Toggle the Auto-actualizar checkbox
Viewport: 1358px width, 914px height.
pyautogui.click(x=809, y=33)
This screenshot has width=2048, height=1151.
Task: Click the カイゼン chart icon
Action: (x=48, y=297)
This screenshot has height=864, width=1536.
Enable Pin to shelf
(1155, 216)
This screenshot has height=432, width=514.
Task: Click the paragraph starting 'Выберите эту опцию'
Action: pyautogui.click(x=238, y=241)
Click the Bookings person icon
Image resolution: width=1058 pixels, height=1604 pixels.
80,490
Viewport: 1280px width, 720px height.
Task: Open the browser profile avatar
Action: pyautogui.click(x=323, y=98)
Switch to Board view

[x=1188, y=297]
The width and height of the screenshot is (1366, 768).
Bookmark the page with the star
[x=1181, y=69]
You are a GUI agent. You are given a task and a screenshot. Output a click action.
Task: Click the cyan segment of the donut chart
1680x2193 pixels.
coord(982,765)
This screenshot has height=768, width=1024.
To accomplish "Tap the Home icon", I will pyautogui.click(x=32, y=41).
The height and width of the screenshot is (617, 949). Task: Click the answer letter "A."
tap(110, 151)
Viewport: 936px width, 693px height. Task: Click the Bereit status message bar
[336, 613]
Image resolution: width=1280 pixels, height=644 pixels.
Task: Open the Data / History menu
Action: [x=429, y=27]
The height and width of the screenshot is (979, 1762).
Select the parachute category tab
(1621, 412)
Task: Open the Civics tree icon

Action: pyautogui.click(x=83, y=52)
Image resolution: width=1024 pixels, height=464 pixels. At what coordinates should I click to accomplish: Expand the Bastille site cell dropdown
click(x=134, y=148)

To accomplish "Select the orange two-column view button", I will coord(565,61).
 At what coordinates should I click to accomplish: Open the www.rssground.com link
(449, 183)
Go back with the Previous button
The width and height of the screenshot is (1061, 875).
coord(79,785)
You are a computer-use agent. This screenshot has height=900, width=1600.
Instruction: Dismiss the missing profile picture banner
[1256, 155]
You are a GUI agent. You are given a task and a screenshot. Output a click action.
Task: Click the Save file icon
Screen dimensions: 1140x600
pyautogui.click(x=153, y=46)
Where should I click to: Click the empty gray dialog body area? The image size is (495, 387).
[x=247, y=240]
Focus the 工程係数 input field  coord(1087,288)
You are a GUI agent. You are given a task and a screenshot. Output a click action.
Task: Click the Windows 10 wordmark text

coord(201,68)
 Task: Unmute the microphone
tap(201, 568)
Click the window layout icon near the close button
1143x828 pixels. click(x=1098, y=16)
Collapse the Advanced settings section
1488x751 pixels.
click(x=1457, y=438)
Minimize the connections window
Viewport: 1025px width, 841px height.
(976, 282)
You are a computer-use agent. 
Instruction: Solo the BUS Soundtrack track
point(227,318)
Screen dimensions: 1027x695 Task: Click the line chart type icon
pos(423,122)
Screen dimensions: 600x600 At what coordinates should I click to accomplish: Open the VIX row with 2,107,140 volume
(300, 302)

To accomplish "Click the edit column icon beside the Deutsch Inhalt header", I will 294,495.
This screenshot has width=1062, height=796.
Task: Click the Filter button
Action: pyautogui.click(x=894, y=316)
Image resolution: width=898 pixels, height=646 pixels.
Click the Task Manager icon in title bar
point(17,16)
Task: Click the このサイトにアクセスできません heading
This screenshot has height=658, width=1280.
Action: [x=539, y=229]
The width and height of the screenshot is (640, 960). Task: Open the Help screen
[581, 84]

# WORK TO DO
Report each line of the data above that contains the string "what", copying the whole line. Count only matches with the same case.

# RESPONSE TO THE EXERCISE
Image resolution: width=1024 pixels, height=464 pixels. At what coordinates should I click to accomplish: Expand the Bastille site cell dropdown
 At what coordinates should I click to accomplish: Open the www.rssground.com link
Screen dimensions: 600x600 At what coordinates should I click to accomplish: Open the VIX row with 2,107,140 volume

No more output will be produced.